SteveS,

Yes we talk in absolutes here because to do other is to mind-read, and mind-reading will get you no where. After BD it is safest to assume that your spouse is 100% done and then to act accordingly. To not do that means you will sabotage you DBing efforts in the name of not realizing the seriousness of her desire to leave.

A few months back I wrote a long post about the thoughts, attitudes, and timing that leads up to BD. The problem for most LBSs is that things were going along pretty well until BD. Then BD hits and they think every thing changed. This is a misconception. The truth is that while you thought everything was going along well, behind the scenes she was unhappy and looking for an escape route LONG before BD. The only thing that changed on BD was your knowledge of how truly unhappy she was, and your knowledge of the fact that she has been looking for an exit.
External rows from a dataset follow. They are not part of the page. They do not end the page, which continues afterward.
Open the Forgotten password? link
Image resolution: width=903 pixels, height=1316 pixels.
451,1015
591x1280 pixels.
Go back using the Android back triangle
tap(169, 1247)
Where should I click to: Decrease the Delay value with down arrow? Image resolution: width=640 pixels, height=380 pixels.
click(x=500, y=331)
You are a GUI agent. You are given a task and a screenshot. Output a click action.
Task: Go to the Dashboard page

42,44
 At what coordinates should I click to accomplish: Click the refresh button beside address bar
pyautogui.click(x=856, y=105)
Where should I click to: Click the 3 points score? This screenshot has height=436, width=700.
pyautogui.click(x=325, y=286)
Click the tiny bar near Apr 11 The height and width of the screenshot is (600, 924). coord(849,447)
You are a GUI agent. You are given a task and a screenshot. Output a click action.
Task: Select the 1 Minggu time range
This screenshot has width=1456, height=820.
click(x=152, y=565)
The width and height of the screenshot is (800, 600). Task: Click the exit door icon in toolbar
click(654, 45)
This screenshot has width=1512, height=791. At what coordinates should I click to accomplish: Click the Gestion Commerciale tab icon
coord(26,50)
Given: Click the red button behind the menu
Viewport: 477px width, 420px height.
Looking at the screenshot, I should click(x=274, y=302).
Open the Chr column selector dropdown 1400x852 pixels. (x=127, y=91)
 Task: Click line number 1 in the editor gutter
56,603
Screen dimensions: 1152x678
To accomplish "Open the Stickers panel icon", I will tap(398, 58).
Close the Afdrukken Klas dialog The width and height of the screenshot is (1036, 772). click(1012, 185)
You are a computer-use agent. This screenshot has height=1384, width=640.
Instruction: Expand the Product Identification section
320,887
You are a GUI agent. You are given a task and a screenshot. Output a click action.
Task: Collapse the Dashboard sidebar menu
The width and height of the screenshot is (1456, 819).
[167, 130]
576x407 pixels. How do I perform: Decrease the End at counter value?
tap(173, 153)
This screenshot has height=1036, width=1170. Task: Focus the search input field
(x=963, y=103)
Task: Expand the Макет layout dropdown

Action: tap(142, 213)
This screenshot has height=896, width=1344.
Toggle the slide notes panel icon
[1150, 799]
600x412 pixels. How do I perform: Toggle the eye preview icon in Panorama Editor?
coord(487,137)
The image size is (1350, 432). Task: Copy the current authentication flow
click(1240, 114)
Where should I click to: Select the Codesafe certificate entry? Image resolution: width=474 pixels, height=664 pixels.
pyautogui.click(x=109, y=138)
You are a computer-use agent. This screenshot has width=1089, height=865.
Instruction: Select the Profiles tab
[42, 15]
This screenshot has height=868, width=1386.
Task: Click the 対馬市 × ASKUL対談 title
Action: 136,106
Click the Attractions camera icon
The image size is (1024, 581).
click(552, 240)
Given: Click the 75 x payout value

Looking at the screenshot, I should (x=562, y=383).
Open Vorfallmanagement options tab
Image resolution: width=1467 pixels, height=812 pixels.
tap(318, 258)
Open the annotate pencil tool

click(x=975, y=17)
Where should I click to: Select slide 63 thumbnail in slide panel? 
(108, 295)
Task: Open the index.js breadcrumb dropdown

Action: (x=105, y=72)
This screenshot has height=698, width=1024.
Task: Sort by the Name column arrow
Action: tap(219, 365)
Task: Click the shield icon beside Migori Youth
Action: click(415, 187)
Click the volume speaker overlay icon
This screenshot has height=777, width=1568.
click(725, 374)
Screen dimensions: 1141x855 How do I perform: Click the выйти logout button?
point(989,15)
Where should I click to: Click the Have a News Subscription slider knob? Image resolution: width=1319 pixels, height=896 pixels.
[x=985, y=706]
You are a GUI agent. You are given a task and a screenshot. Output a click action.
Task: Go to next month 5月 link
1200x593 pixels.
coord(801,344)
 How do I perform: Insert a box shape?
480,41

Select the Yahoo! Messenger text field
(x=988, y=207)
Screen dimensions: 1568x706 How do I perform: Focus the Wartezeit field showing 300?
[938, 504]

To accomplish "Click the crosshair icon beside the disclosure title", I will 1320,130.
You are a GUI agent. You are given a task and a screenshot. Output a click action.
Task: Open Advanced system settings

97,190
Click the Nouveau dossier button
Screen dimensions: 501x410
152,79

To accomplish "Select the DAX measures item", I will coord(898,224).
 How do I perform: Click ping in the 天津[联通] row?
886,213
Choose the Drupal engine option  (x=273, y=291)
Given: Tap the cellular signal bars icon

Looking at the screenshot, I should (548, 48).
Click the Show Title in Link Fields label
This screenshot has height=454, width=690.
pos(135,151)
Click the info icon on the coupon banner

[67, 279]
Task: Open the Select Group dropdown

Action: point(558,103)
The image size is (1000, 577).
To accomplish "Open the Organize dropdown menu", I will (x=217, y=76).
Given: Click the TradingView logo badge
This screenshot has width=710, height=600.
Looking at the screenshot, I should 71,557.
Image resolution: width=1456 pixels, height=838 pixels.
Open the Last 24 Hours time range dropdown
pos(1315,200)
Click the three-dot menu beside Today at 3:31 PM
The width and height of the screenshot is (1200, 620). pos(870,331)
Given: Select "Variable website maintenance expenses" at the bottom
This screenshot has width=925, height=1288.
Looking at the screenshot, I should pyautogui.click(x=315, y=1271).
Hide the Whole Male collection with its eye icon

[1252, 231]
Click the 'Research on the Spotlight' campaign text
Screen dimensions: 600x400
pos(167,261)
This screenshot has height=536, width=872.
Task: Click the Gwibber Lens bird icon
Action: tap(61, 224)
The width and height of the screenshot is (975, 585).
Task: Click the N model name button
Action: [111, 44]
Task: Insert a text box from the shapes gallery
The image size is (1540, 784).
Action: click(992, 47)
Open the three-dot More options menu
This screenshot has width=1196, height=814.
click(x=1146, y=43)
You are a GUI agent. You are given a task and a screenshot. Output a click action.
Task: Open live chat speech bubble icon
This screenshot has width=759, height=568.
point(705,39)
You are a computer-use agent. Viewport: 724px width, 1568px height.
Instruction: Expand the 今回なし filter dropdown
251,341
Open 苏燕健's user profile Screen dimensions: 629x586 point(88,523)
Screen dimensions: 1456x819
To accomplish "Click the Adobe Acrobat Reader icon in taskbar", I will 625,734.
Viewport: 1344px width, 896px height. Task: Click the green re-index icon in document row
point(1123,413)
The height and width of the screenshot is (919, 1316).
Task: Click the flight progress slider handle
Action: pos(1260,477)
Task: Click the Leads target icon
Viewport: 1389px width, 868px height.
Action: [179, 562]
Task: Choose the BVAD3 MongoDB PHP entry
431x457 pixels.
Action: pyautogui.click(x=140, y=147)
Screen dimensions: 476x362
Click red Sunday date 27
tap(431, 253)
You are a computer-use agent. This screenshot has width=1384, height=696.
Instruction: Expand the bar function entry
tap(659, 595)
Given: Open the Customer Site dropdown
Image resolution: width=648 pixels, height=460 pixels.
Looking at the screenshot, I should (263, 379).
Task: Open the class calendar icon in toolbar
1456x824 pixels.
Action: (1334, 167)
Usually that takes about a year before a WAW will verbalize that desire. It takes them a long time because they are not sure, and they don't want to hurt their LBH. But rest assured, she is more done than not, and to treat her as anything other than 100% done risks applying pressure and pursuit that will push her to 100% in no time.

If you need to believe she is less than 100% done to have hope, then believe it. As long as you are realistic that she is likely well over 90% done, like 98% or higher. WAWs typically do not initiate BD until they are that sure they are done.

In my sitch, I realized something had changed and I initiated BD. But even my case she was probably at 95% minimum of being sure she was done.

Don't delude yourself, the chances are you will be getting a D. DBing gives you the best chance at turning it around, but there are no guarantees.

Last edited by Steve85; 06/17/19 02:54 PM.